XI
Sous un autre président de la république française, une armée française occupant Rome à perpétuité devint par le fait une armée pontificale; elle établit l'intervention chronique dans la capitale de l'Italie.
Tout s'assoupit dans cette situation aussi fausse pour la papauté que pour la France jusqu'au congrès de Paris de 1856.
À la voix d'un ministre piémontais, ce congrès de 1856, contre tous les principes de droit public et international, s'arrogea illégalement un droit d'intervention arbitraire et permanent dans le régime intérieur des souverainetés étrangères. Naples, Rome, Parme, la Toscane, l'Autriche, furent dénoncées comme des accusés vulgaires devant le tribunal du Piémont, de l'Angleterre et de la France.
Une pareille faute contre le droit public ne pouvait qu'engendrer le désordre au dehors; c'était la pierre d'attente du chaos européen.

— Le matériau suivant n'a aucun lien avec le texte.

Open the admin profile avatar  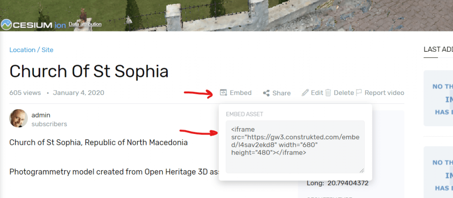[x=18, y=118]
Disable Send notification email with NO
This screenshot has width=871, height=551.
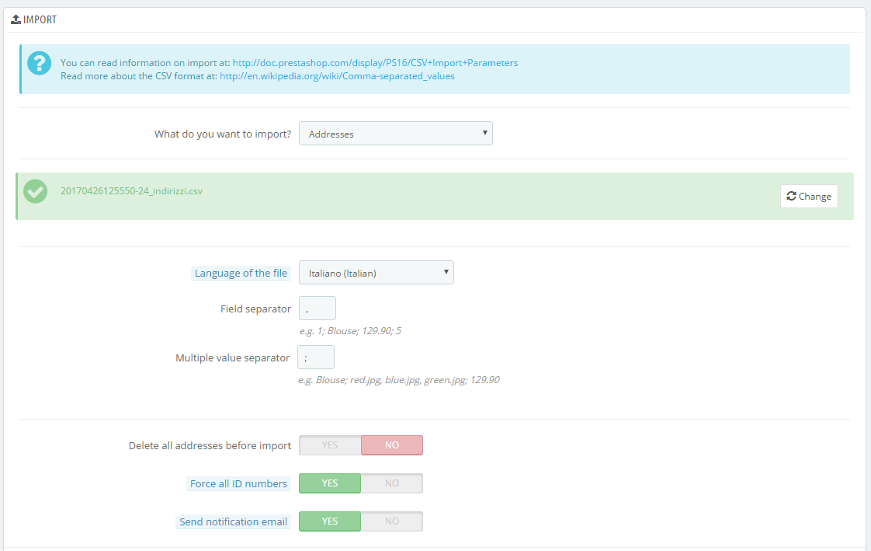click(392, 521)
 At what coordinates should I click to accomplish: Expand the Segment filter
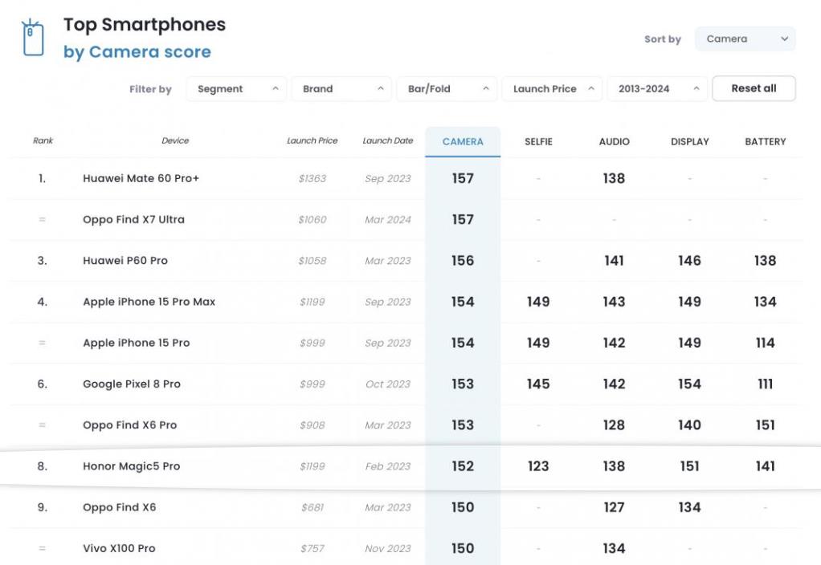click(236, 89)
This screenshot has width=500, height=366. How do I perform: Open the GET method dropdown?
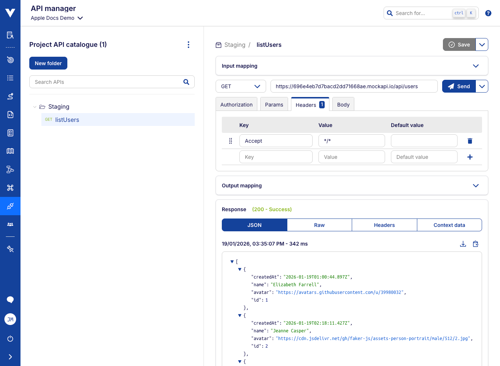(240, 86)
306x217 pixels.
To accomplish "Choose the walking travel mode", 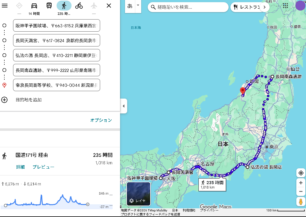I will [x=64, y=6].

L'indépendance et la responsabilité des souverains devant leur peuple étant détruite, tout le monde avait le droit de gouverner chez tout le monde, excepté le gouvernement du pays lui-même. Le droit de conseil créait le droit d'intervention militaire réciproque; de ce droit d'intervention réciproque découlait et découle encore le droit de guerre perpétuel entre voisins: c'est le contraire du droit de civilisation, qui est l'indépendance des peuples chez eux.